Real Workflow Example: 45-Minute Podcast → Full Blog Post

Here's a concrete example using a real content type:

The video: A 45-minute podcast interview about productivity systems for remote teams.

Step 1: Transcribe → Use Tapescribe. Input: YouTube URL. Output: Full transcript + 8 chapter markers in 7 minutes.

Step 2: Identify the blog post angle → The conversation covered a lot. Pick the most valuable section. In this case, the guest's "3-app productivity stack" was the standout moment.

Step 3: Write around that section → Pull the relevant transcript section, add an intro explaining why productivity matters for remote teams, structure the 3 apps as numbered sections, add context around each.

Step 4: SEO → Target keyword: "productivity tools for remote teams." Add to title, intro, and headers.

Result: A 1,400-word blog post that took 25 minutes to write (instead of 3 hours from scratch), now ranking for long-tail productivity keywords and sending traffic back to the podcast.


Tools You Need

For transcription:

  • Tapescribe — Best balance of accuracy, speed, and price ($1/video). Includes auto-chapters. Free trial: 5 videos.
  • YouTube auto-captions — Free but requires heavy editing. Fine for short, simple videos.
  • Descript — Full video editor with transcription. Overkill if you just need the text ($24/mo).

For writing/editing:

  • Google Docs or Notion — Either works for drafting
  • Hemingway App — Checks readability (great for converting conversational transcripts)
  • Grammarly — Catches errors after editing

For publishing:

  • WordPress, Ghost, or Webflow — Most common blog platforms
  • Medium — Good for distribution even without your own site

How Often Should You Do This?

If you post one video per week, converting it to a blog post is a realistic weekly habit. The whole process — transcription, editing, SEO — takes 20-40 minutes once you have the workflow down.

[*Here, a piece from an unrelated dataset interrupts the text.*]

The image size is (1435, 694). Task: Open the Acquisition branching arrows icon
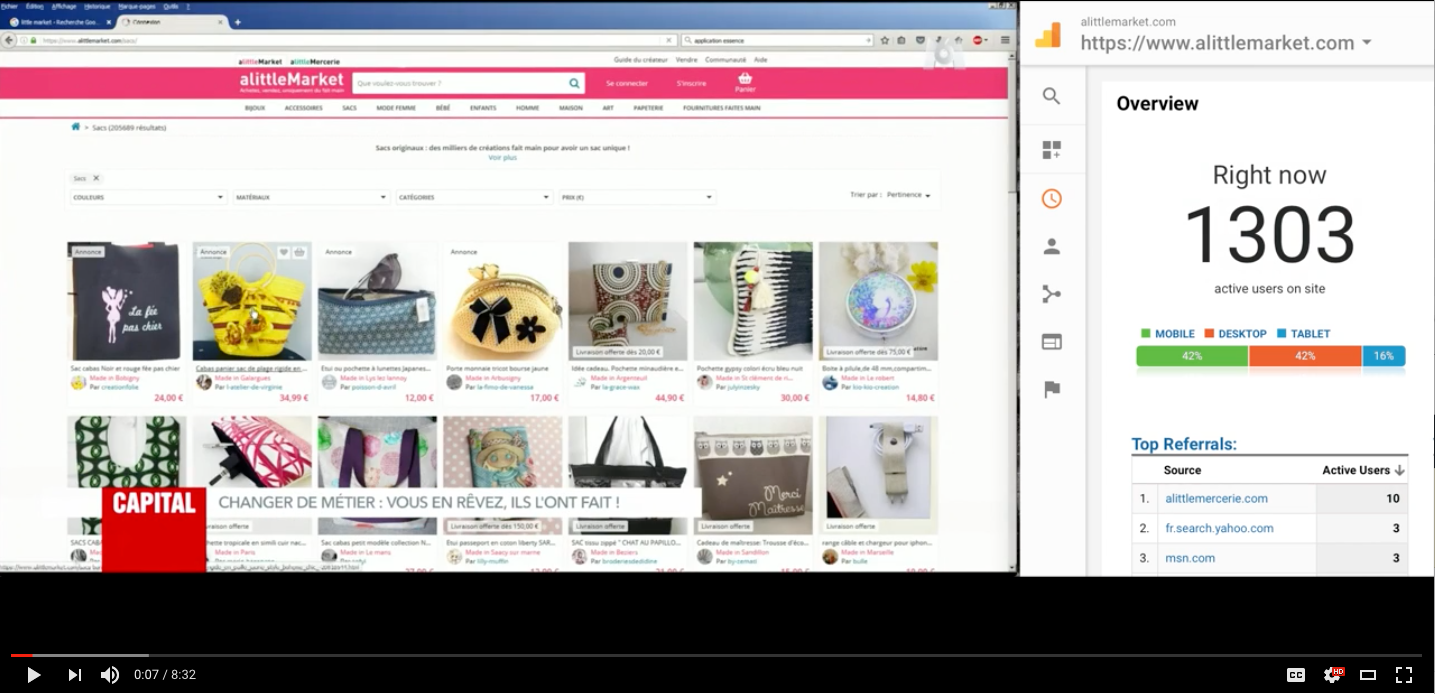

If you have a backlog of videos, start with your top 5 performers. These already have validated topics, which means the blog posts have a better chance of ranking.

For podcasters specifically: your show notes are usually just episode summaries. A transcript-based blog post is 10x more SEO-valuable. Consider making at least one episode per month into a full-length post.


Common Mistakes to Avoid

Publishing raw transcripts — Transcripts are not blog posts. They need editing, structure, and formatting. A raw transcript will hurt readability and reflect poorly on your brand.

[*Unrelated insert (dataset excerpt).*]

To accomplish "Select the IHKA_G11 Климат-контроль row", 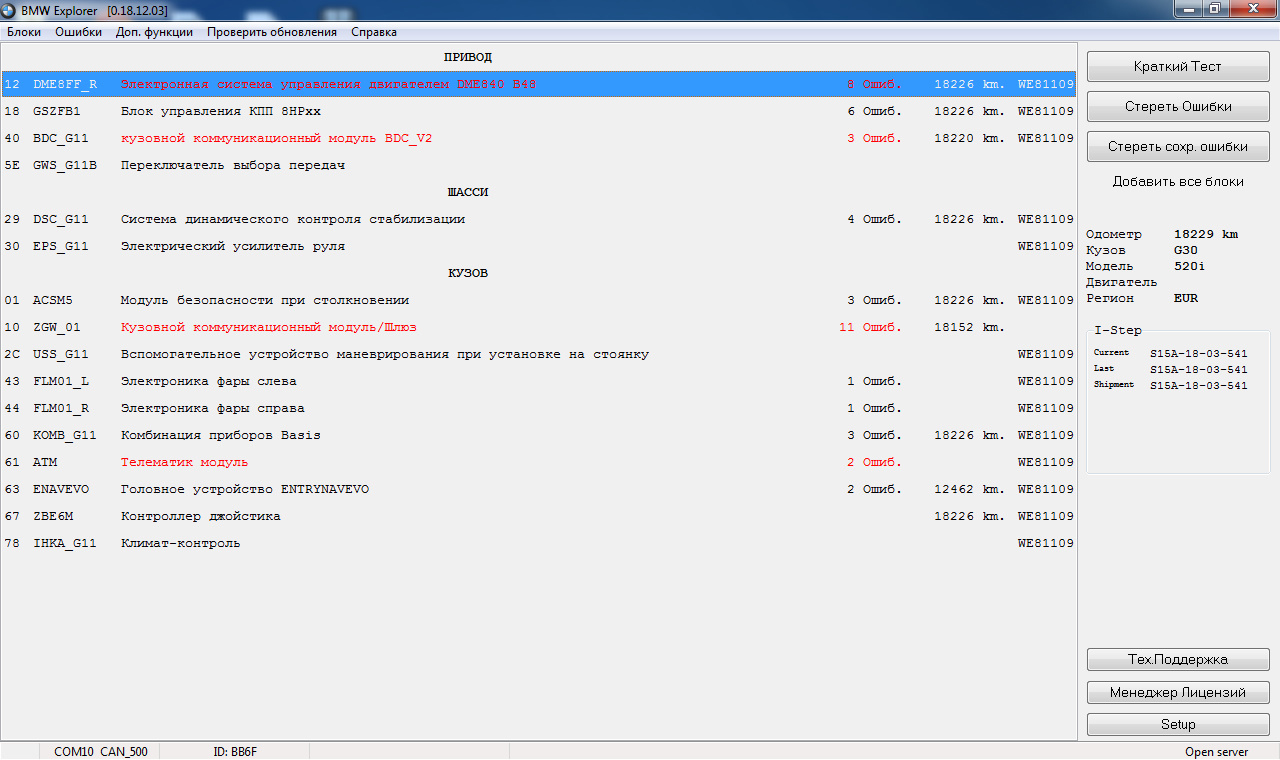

Ignoring SEO — Your video already reached your existing audience. The blog post's job is to reach new people. Skip keyword research and you leave that opportunity on the table.

Trying to cover everything in one post — A 45-minute video might have 6 different blog post ideas in it. Don't cram them into one article. Pick the best one; save the rest for future posts.

Not updating old posts — If you transcribe a video from two years ago, the content might be dated. Do a quick pass to update statistics, tools, and recommendations.


The Compounding Effect

Here's what most creators don't realize about the video-to-blog strategy: it compounds.

Your first 10 blog posts might get minimal search traffic. But they're indexed. Over 6-12 months, they start attracting links, climbing rankings, and sending a steady trickle of traffic. Then 20 posts. Then 50.

Content creators who've been doing this for years talk about "content engines" — systems that generate traffic without ongoing effort. Video-to-blog is one of the fastest ways to build that engine, because you're not creating content from scratch. You're unlocking value that already exists in your video library.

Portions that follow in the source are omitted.